When this backfires¶
Fan-out synthesis adds cost and coordination overhead. Several conditions make it counterproductive:
- Conformity bias collapses diversity. Agents given the same prompt can converge on the same approach rather than genuinely independent solutions. A study of multi-agent LLM failures builds a taxonomy in which inter-agent misalignment is one of three failure categories, so running more agents does not guarantee the diversity that fan-out depends on (Cemri et al., 2025 — Why Do Multi-Agent LLM Systems Fail?). Constrained solution spaces amplify the convergence.
- A weak synthesis agent makes things worse. If the synthesizer cannot judge which elements are strongest, the merge step adds errors rather than removing them, and the result can be worse than the best individual attempt. This is the highest-risk component.
- Returns diminish at high N. Quality gains compress as N grows while compute grows linearly (CarBoN, 2025). N=10 rarely justifies 10 times the cost of N=3.
- Errors cascade downstream. Passing all N outputs to one synthesizer can exceed context limits. When the merged output feeds a later agent as authoritative, synthesis errors compound rather than self-correct.
Integration with committee review¶
After synthesis, run the merged output through committee review before you accept it. This catches cases where the synthesizer combined conflicting elements or misidentified the strongest approach. Fan-out generates diversity. Committee review validates the merged result.
Key Takeaways¶
- Fan-out generates solution diversity by running N agents independently on the same task
- Synthesis is deliberate assembly of the strongest parts, not a vote or a summary
- Maximize diversity by varying temperature, seed context, or system prompt emphasis between agents
- N× compute cost is justified for high-stakes or creative tasks; not warranted for routine well-defined tasks
- Chain into committee review to validate the merged output before accepting
Example¶
A team needs a high-stakes API design for a payment service. Rather than iterate on a single draft, they fan out to three agents:
- Agent 1, at temperature 0.3, optimizes for simplicity and minimal surface area.

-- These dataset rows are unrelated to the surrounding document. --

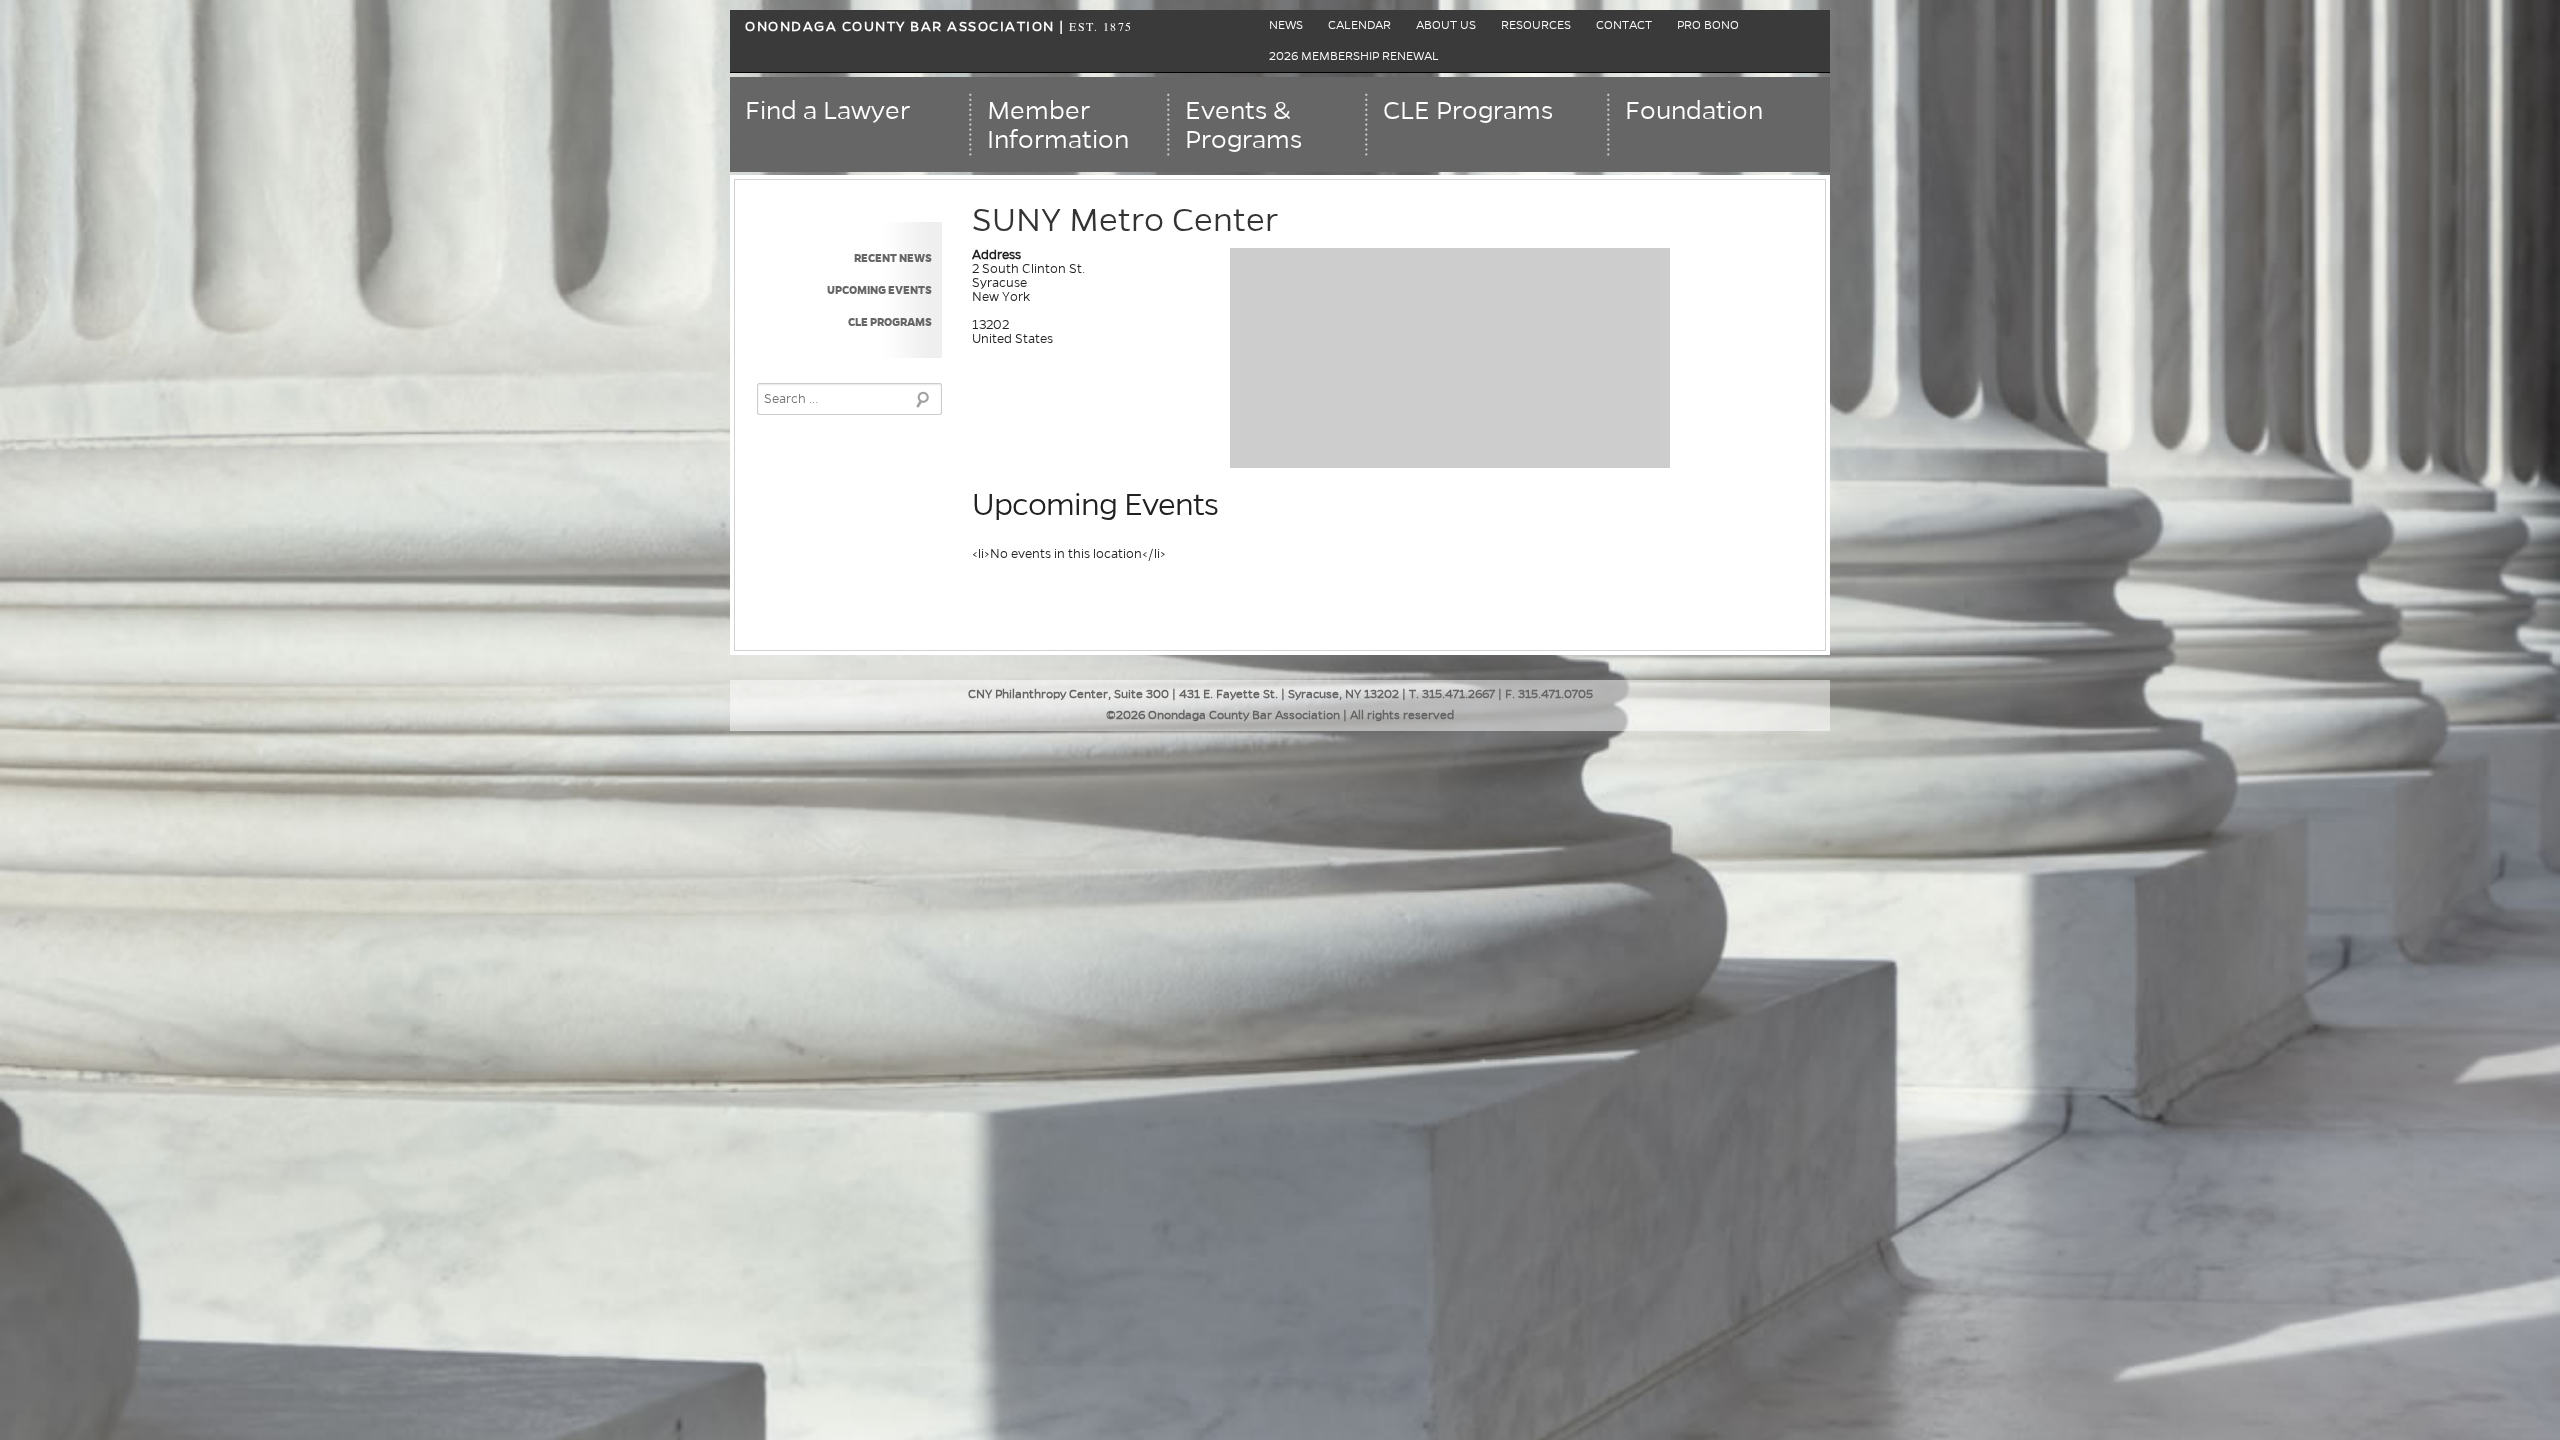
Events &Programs (1243, 125)
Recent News (893, 258)
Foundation (1694, 111)
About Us (1446, 25)
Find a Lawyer (827, 111)
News (1286, 25)
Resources (1536, 25)
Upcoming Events (879, 290)
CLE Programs (1468, 111)
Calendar (1359, 25)
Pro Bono (1708, 25)
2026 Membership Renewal (1354, 56)
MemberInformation (1058, 125)
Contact (1624, 25)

- Agent 2, at temperature 0.7, optimizes for extensibility and future-proofing.
- Agent 3, at temperature 0.9, maximizes edge-case coverage and error handling.
Each agent produces an independent API specification. A synthesis agent then:
- Scores all three on the team's evaluation criteria (simplicity, extensibility, robustness)
- Selects Agent 1's endpoint naming conventions (simplest), Agent 2's versioning strategy (most extensible), and Agent 3's error codes (most comprehensive)
- Assembles a merged specification documenting which source contributed each decision
- Passes the merged spec to a committee review loop before the team accepts it
The result is a specification no single agent would have produced — combining simplicity, extensibility, and robustness — validated by committee review before acceptance.